··· Supplied records
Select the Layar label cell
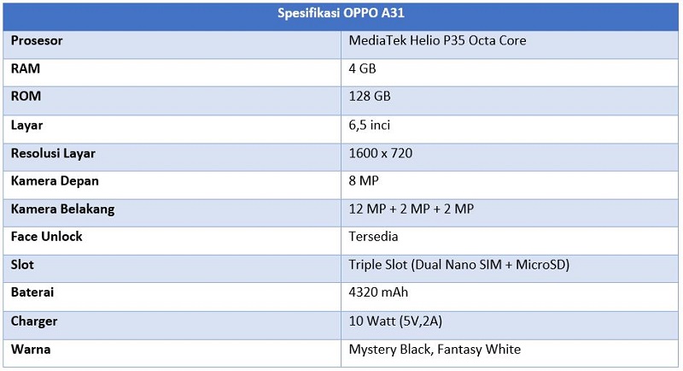This screenshot has height=371, width=683. (x=28, y=125)
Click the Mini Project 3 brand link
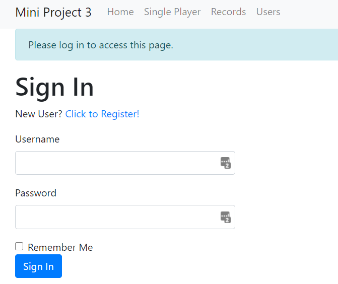Screen dimensions: 338x284 coord(53,12)
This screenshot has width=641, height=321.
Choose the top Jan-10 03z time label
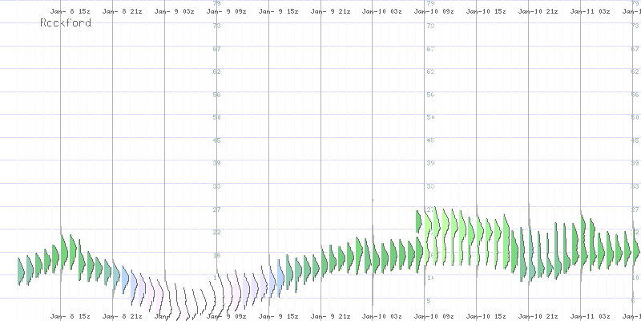382,12
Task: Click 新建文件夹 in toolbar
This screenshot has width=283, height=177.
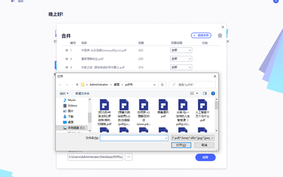Action: coord(82,93)
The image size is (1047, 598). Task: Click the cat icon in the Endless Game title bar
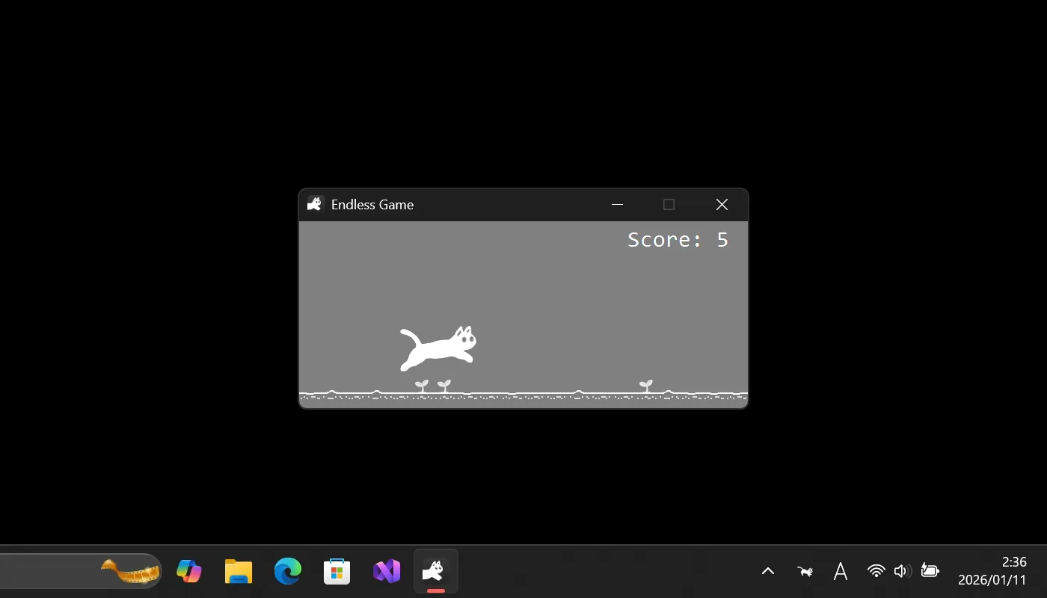tap(314, 203)
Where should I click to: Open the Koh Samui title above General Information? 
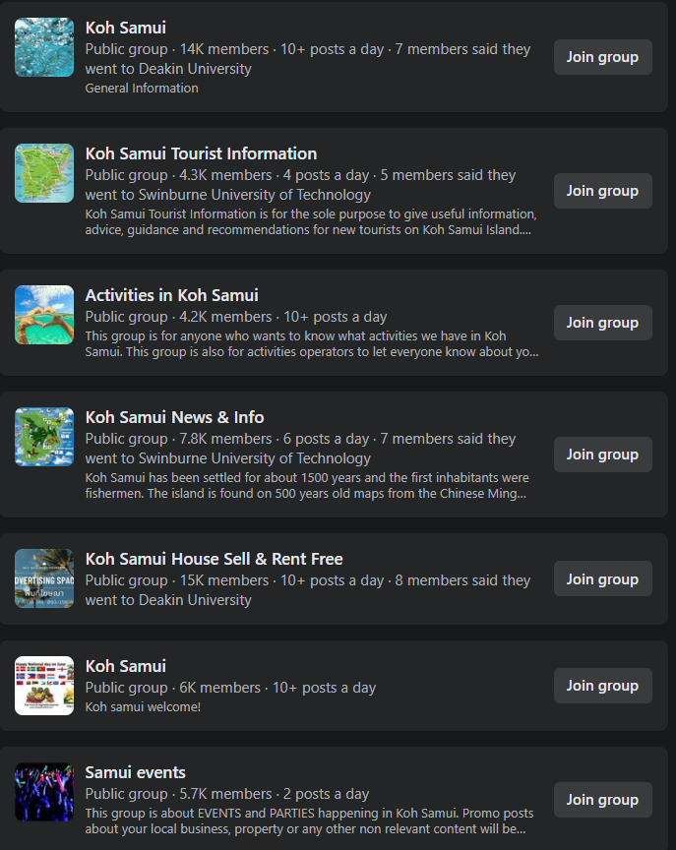(x=126, y=28)

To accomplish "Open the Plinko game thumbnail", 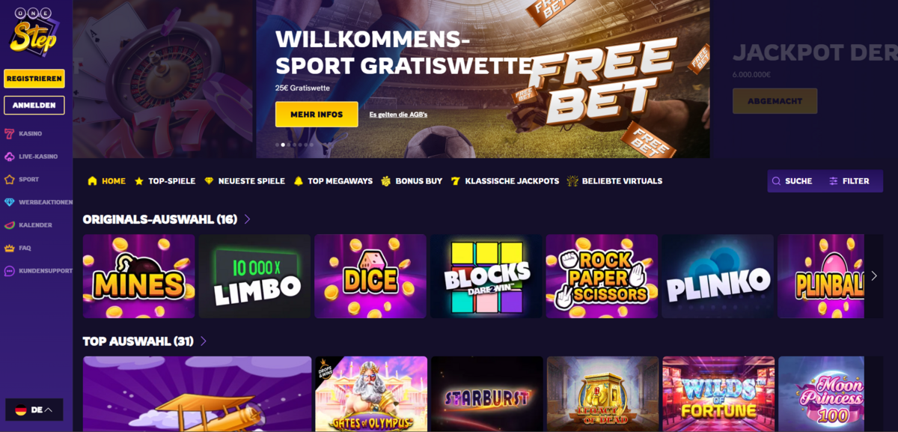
······
▶ Work item:
No pictures should appear in the copy. Reproduce exactly the lines from the line containing "Click the Mini Project 3 brand link" through the last line of the data, inclusive.

▶ Answer to the problem:
Click the Mini Project 3 brand link
Screen dimensions: 338x284 coord(53,12)
This screenshot has width=641, height=321.
Choose the top Jan-10 03z time label
382,12
Task: Click 新建文件夹 in toolbar
This screenshot has width=283, height=177.
Action: coord(82,93)
The image size is (1047, 598). Task: Click the cat icon in the Endless Game title bar
tap(314, 203)
Where should I click to: Open the Koh Samui title above General Information? 
(x=126, y=28)

To accomplish "Open the Plinko game thumbnail", 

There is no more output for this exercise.